** BEGIN Provided data **

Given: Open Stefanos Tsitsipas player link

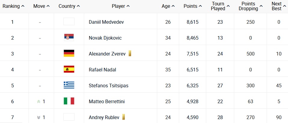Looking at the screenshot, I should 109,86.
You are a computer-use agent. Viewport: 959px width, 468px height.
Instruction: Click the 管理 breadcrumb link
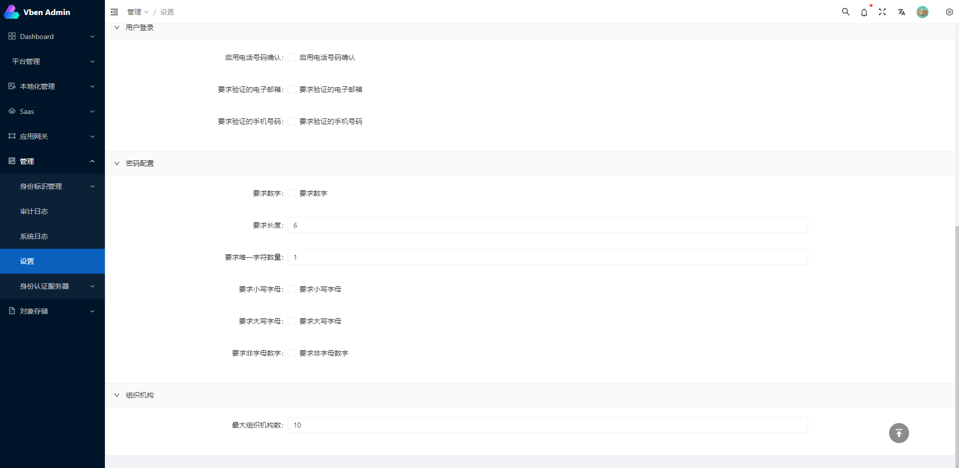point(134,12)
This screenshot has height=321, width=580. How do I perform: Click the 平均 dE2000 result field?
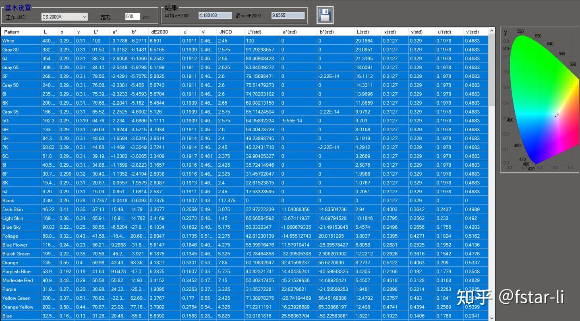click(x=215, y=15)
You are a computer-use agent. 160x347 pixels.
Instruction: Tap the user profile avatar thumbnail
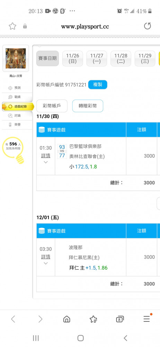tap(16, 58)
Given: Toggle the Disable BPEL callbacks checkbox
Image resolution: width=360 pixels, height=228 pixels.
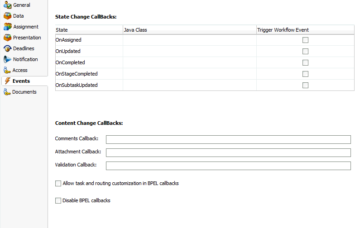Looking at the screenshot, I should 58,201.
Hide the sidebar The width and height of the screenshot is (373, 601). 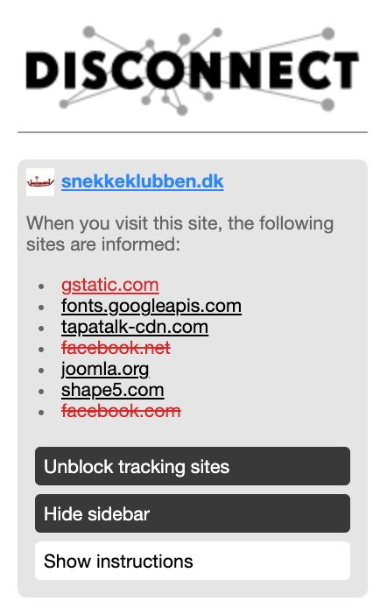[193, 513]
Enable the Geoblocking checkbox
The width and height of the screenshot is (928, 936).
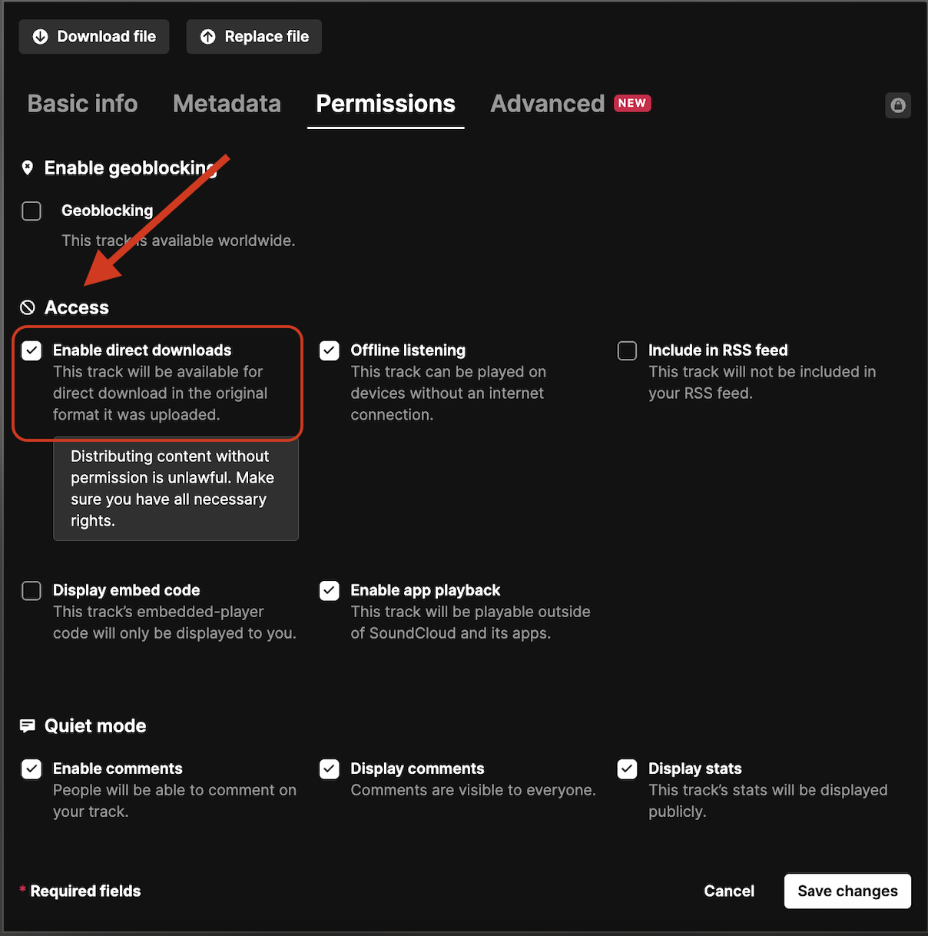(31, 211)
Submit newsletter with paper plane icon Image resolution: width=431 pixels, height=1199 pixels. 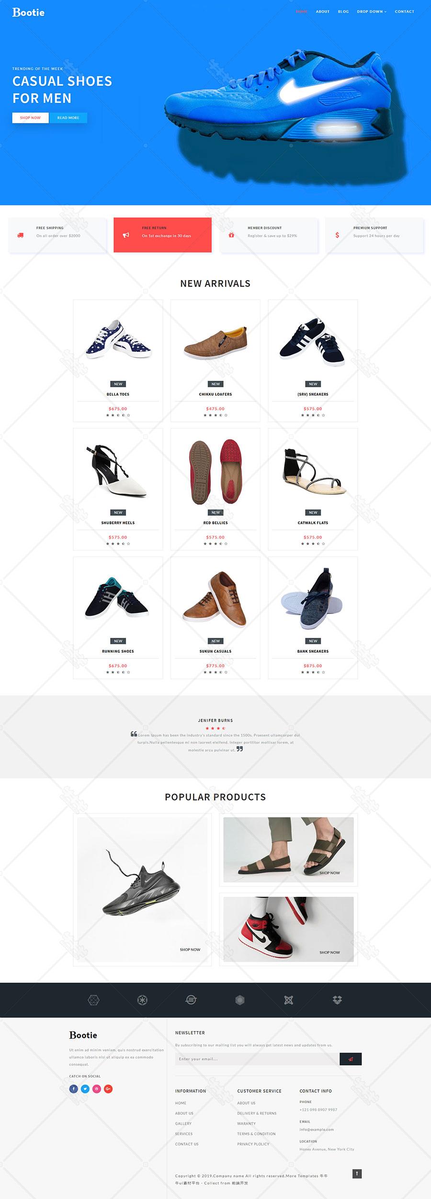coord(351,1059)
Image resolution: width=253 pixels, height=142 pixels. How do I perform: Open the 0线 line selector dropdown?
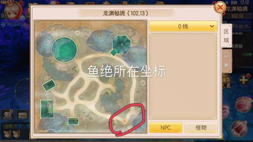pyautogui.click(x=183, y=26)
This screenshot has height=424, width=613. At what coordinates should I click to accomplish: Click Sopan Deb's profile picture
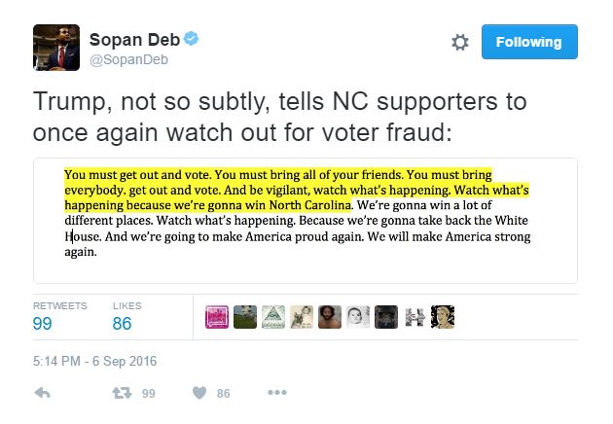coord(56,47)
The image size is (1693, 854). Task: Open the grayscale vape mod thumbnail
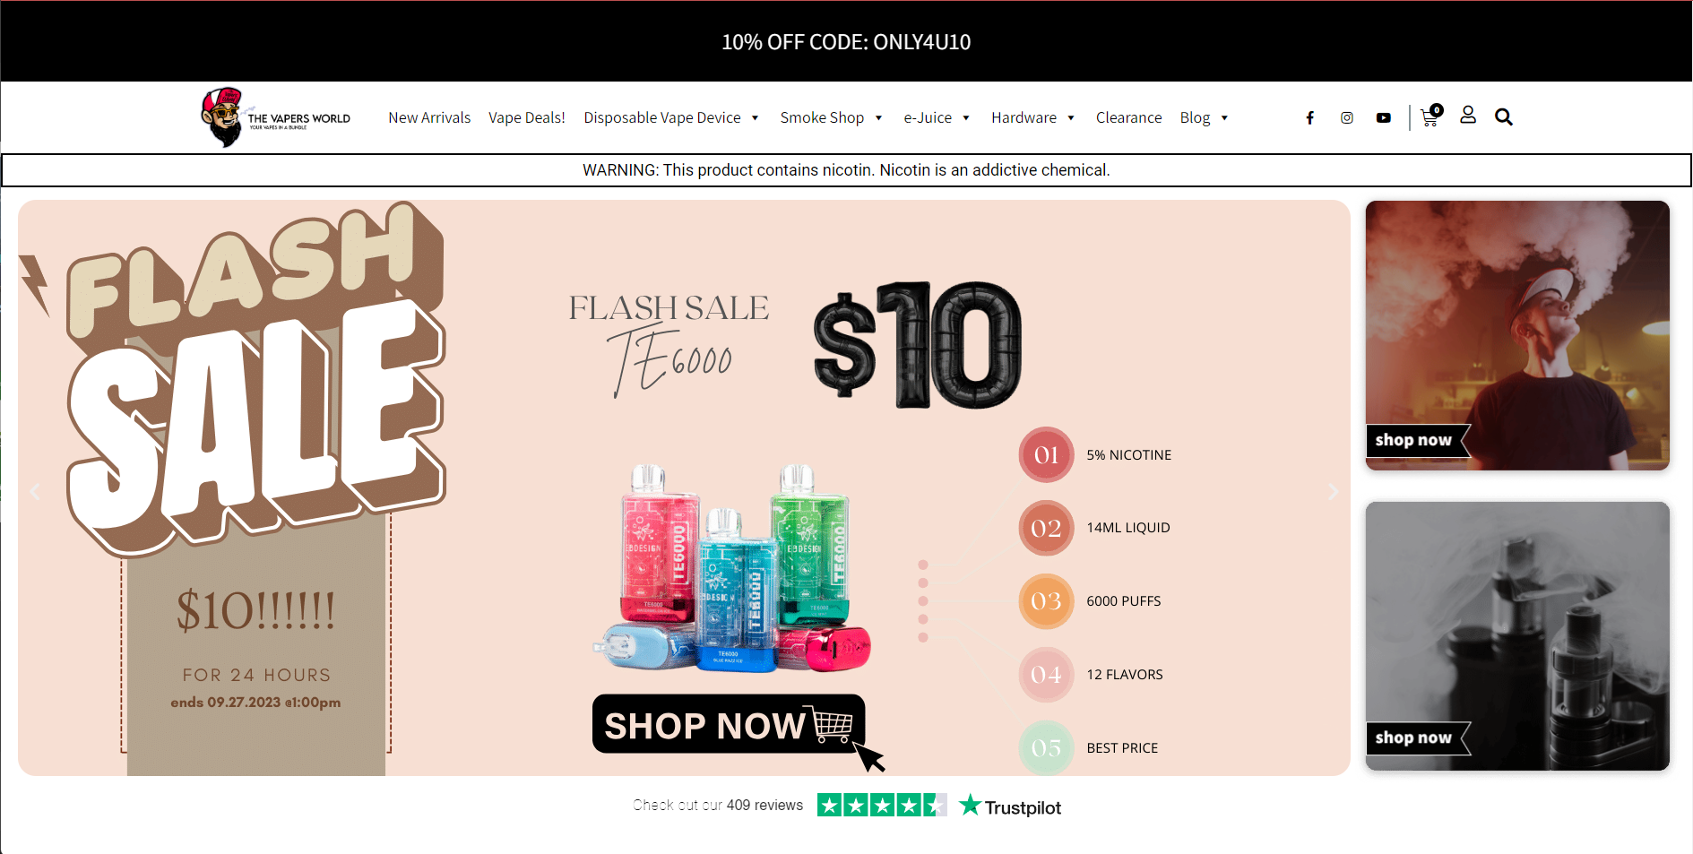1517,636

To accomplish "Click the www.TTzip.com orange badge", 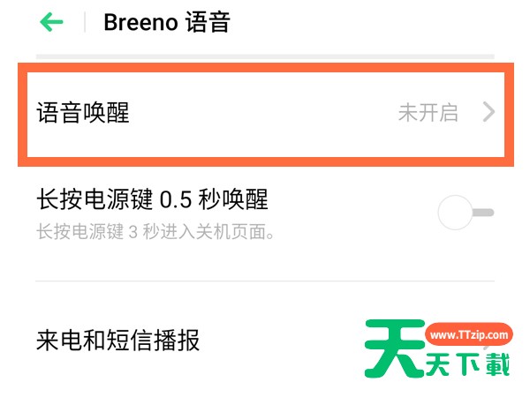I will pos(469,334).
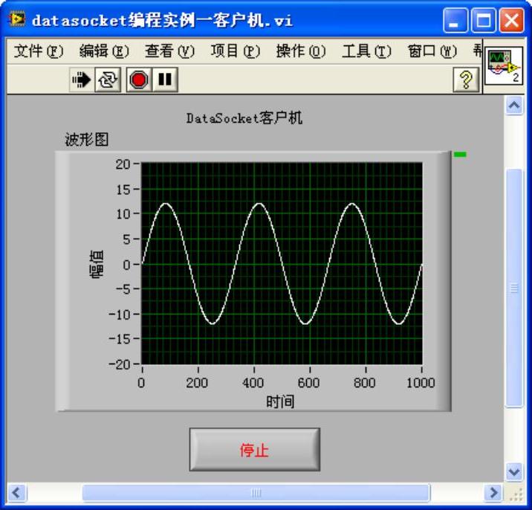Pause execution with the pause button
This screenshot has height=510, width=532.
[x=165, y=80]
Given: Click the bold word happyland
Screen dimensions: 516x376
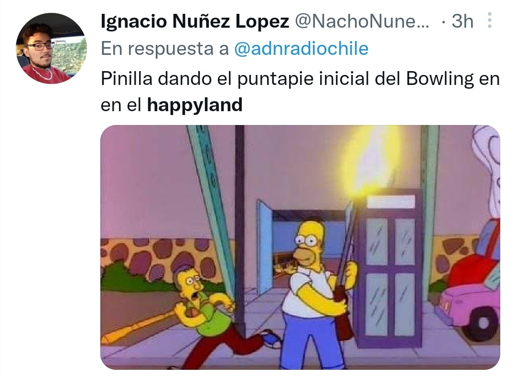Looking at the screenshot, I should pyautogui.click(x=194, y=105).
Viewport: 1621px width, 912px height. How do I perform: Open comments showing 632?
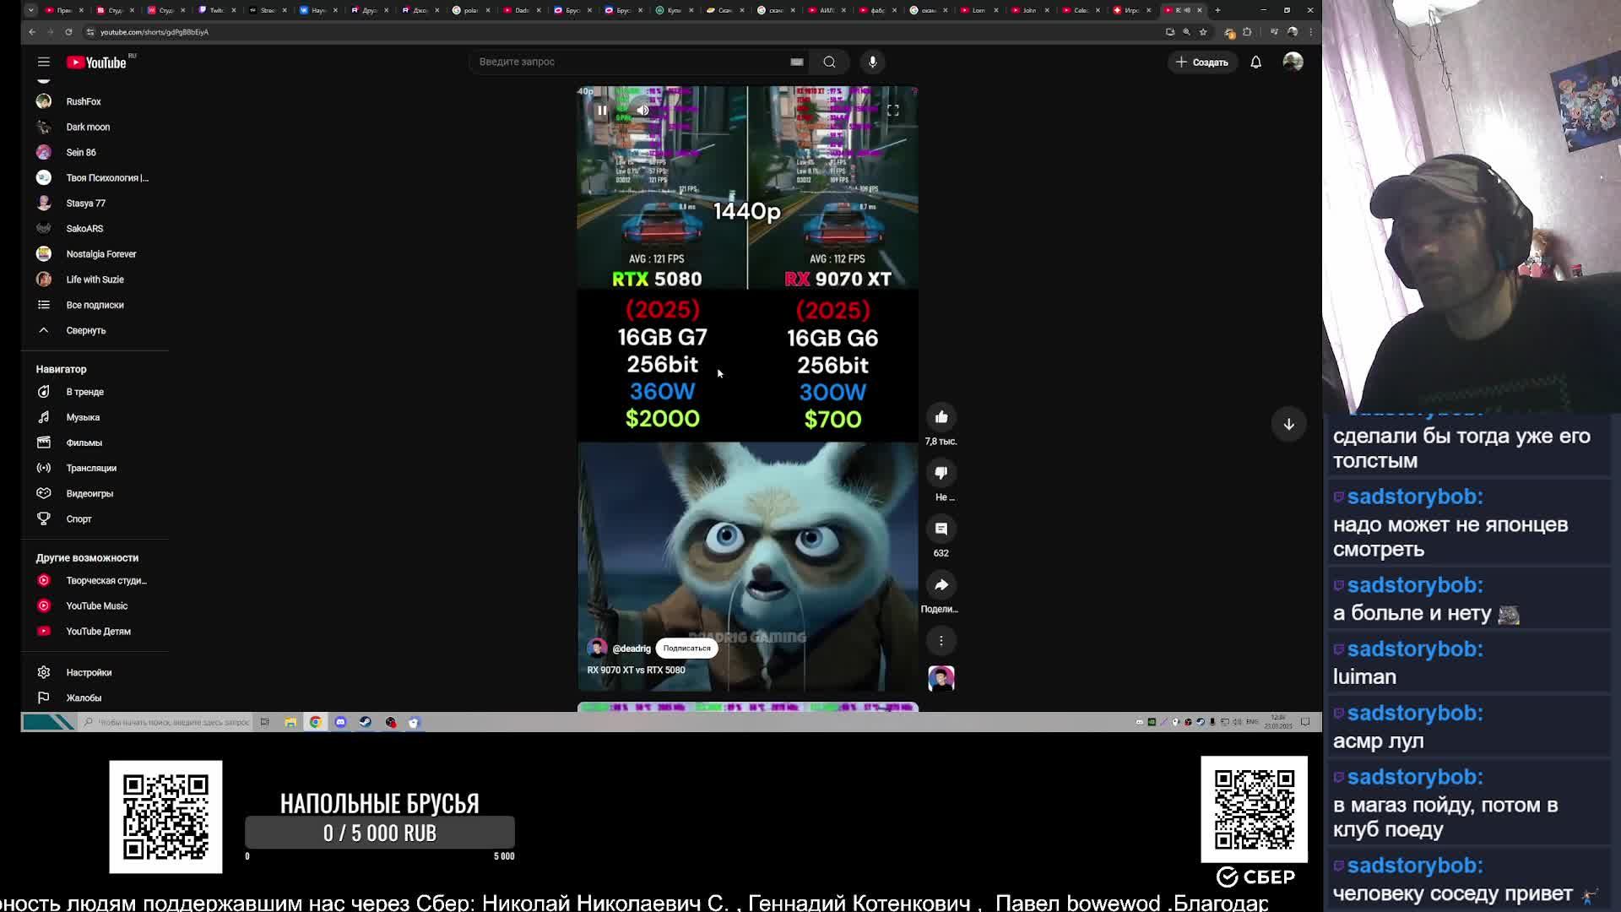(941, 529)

** END Provided data **

Pull out every line above that contains the word "computer", copying each one in full.

Correct output =>
You are a computer-use agent. Viewport: 959px width, 468px height.
You are a computer-use agent. 160x347 pixels.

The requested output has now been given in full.